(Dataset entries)
--- START ---

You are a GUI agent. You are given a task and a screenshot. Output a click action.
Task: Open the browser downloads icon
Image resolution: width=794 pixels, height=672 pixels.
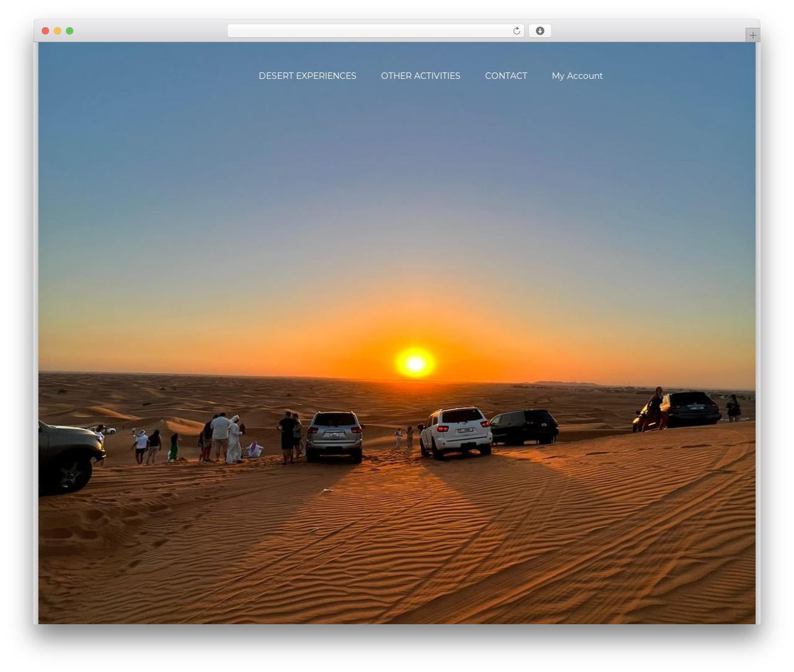coord(540,31)
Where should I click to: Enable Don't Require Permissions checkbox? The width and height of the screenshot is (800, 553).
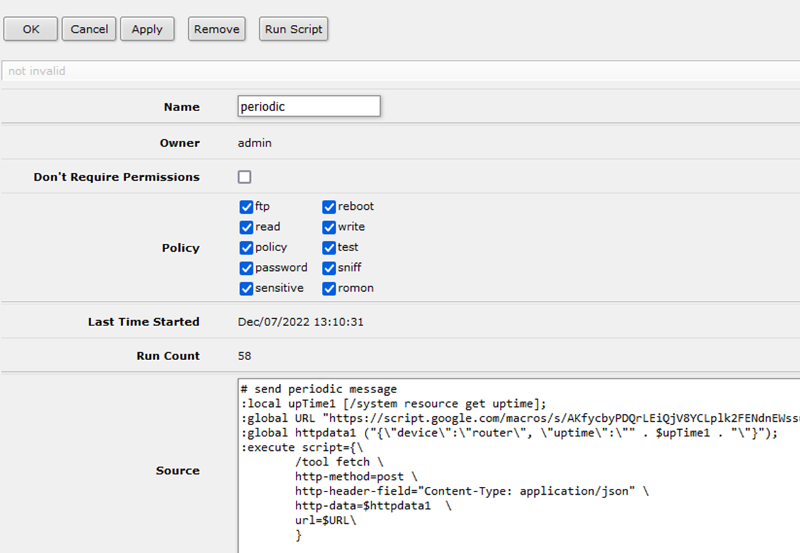[245, 177]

--- END ---

Directions for this task:
Write out every record above exactly as it stands, but leave out the pictures.

Expected output:
You are a GUI agent. You are given a task and a screenshot. Output a click action.
Task: Open the browser downloads icon
Image resolution: width=794 pixels, height=672 pixels.
coord(540,31)
Where should I click to: Enable Don't Require Permissions checkbox? The width and height of the screenshot is (800, 553).
[245, 177]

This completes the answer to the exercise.